Before Federal Hall, there was City Hall at 26 Wall Street. Some significant moments of colonial American history happened there, including the meeting of the Stamp Act Congress, which protested “taxation without representation.” Once the Thirteen Colonies won independence from Great Britain, the Continental Congress convened at City Hall.
At the time of the Constitution’s ratification in 1788, New York City was still the country’s capital. Remodeled for the new government, City Hall became Federal Hall. The First Congress met and wrote the Bill of Rights there, and it was where George Washington was inaugurated as the nation’s first President.
In 1790, the capital moved to Philadelphia, and city government once again occupied Federal Hall. It was demolished in 1812.
The current structure now known as Federal Hall opened as a Customs House in 1842. When Customs moved to 55 Wall Street in 1862, the building became the US Sub-Treasury, which was then replaced by the Federal Reserve Bank in 1920.
Alexander Hamilton is and was many things: an immigrant, a Founding Father, the face on the $10 bill, and the creator of the Federalist Party, the United States Coast Guard, and The New York Post newspaper. He was also the nation’s first Secretary of the Treasury and, as such, was responsible for designing the American financial system (i.e., the Bank of the United States). His contributions have not only been celebrated, but also commemorated throughout the Financial District.
57 Wall Street – Hamilton’s Home and Office
Hamilton practiced law at his home and office on 57 Wall St. before moving to 69 Stone Street, and then Exchange Place.
Just before their infamous duel on July 11, 1804, Alexander Hamilton and Aaron Burr had their last social meeting at the Fraunces Tavern.
57 Maiden Lane
One of the biggest scandals of the day was the Compromise of 1790, also known as the “Dinner Table Bargain.” Hamilton wanted the national government to assume and pay state debts, and Thomas Jefferson and James Madison, who would be future Presidents, wanted to move the nation’s capital from New York to Washington D.C. The three politicians met at Jefferson’s New York City residence at 57 Maiden Lane. The house is no longer there but there is a plaque in its place.

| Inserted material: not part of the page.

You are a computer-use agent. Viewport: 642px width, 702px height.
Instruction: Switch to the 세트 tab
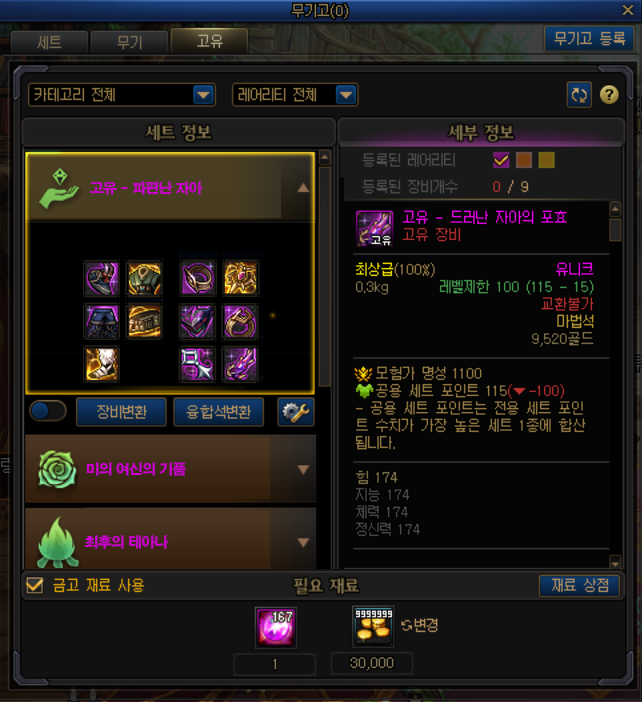(x=49, y=43)
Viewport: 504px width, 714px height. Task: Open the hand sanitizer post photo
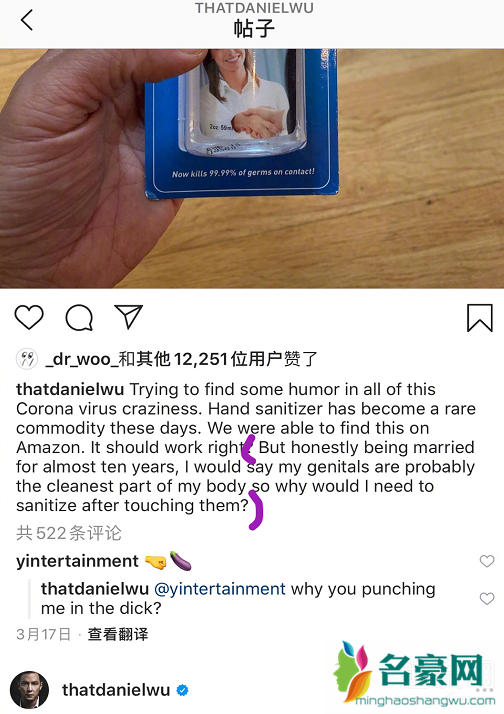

After Alexander Hamilton became Secretary of the Treasury in 1789, he attended two sessions held by Congress which met at Federal Hall. There, Hamilton submitted reports that eventually became legislation, including the Tariff Act of 1790. As a lawyer, Hamilton also argued cases at Federal Hall, including the “Manhattan Murder Trial” in 1804.
Hamilton’s funeral was on July 14, 1804 at Trinity Church. He is buried there, along with his wife, Eliza, and his first son, Philip.